=== Passage to read ===
-.-.-

Implant Supported Denture

 

What Is It?

An implant-supported denture is a type of overdenture that is supported by and attached to implants. An implant-supported overdenture is attached to implants, while a regular denture rests on the gums, is not supported by implants, and tends to fit less firmly in the mouth.

An implant-supported denture is used when a person doesn't have any teeth in the jaw, but has enough bone in the jaw to support implants. An implant-supported denture has special attachments that snap onto attachments on the implants.

Implant-supported dentures usually are made for the lower jaw because regular dentures tend to be less stable there. Usually, a regular denture made to fit an upper jaw is quite stable on its own and doesn't need the extra support offered by implants. However, you can receive an implant-supported denture in either the upper or lower jaw.

You can remove an implant-supported denture easily. Some people prefer to have fixed (permanent) crown and bridgework in their mouths that can't be removed. Your dentist will consider your particular needs and preferences when suggesting fixed or removable options.

How Does It Work?

-.-.-

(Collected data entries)
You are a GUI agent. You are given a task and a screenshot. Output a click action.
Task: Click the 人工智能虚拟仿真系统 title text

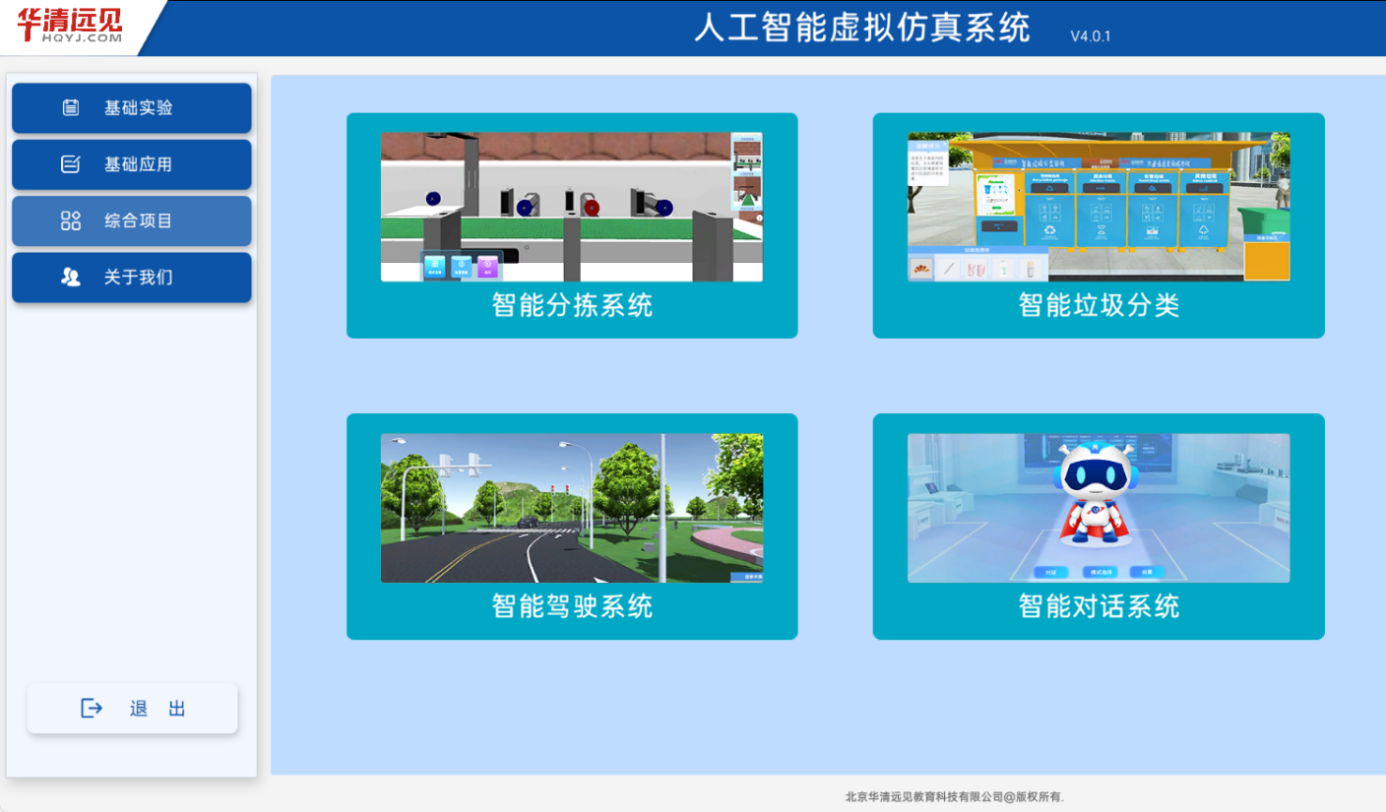862,29
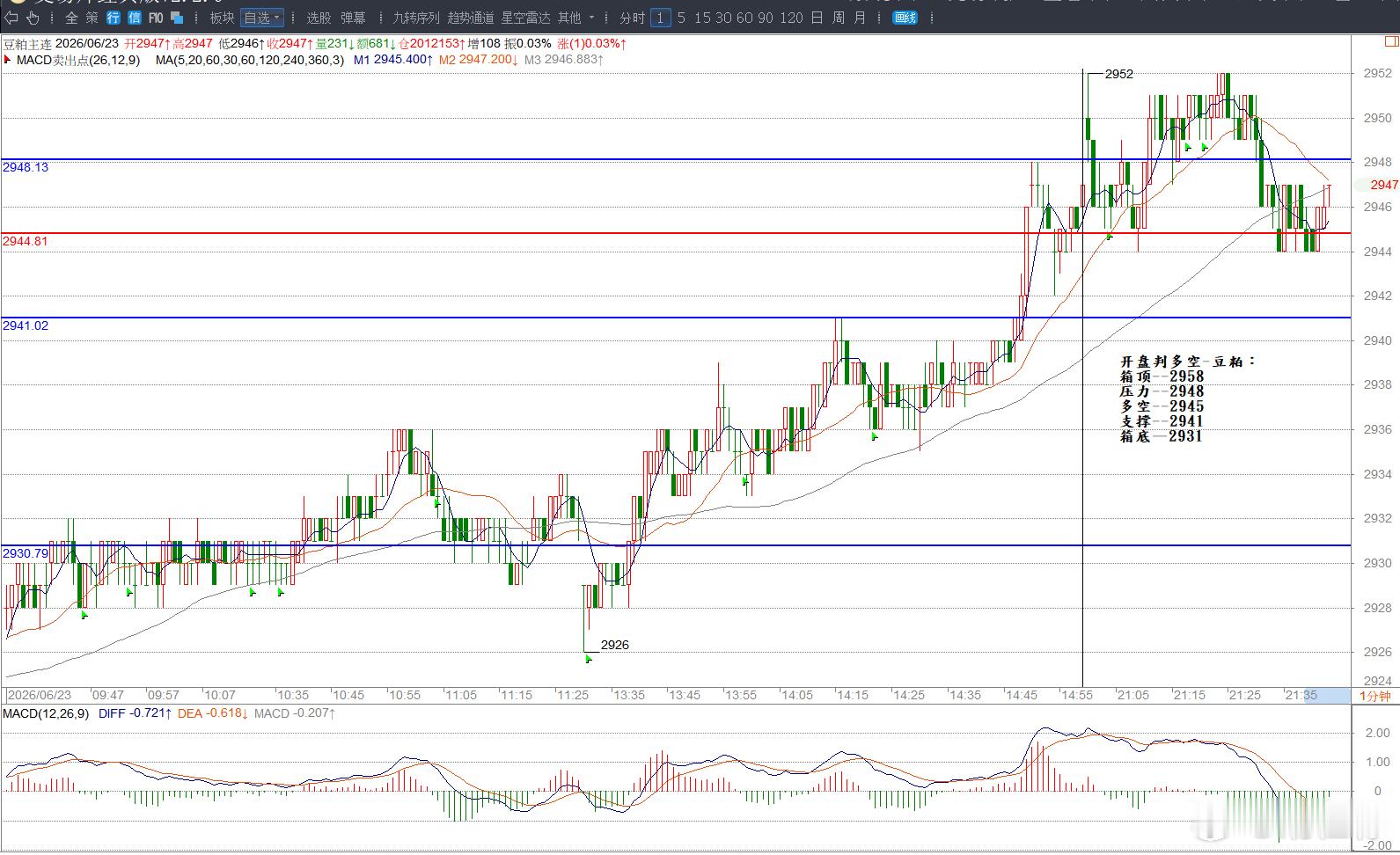Select the hand pointer tool

33,18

-.-.-

=== Questions ===
1 - Answer these questions from the text on implant-supported dentures:
(a) What does a regular denture rest on?
(b) Which jaw are implant-supported dentures usually made for?
(c) What part of an implant-supported denture snaps onto attachments on the implants?
2 - Decide whether each statement agrees with the text on implant-supported dentures, answering yes or no and quoting the words that decide it:
(a) An implant-supported denture is used when a person has no teeth in the jaw.
(b) An implant-supported denture can be received only in the lower jaw.
(c) An implant-supported denture is difficult to remove.

=== Responses in order ===
1 -
(a) A regular denture rests on the gums.
(b) They are usually made for the lower jaw.
(c) Its special attachments snap onto attachments on the implants.

2 -
(a) Yes: "An implant-supported denture is used when a person doesn't have any teeth in the jaw"
(b) No: "you can receive an implant-supported denture in either the upper or lower jaw."
(c) No: "You can remove an implant-supported denture easily."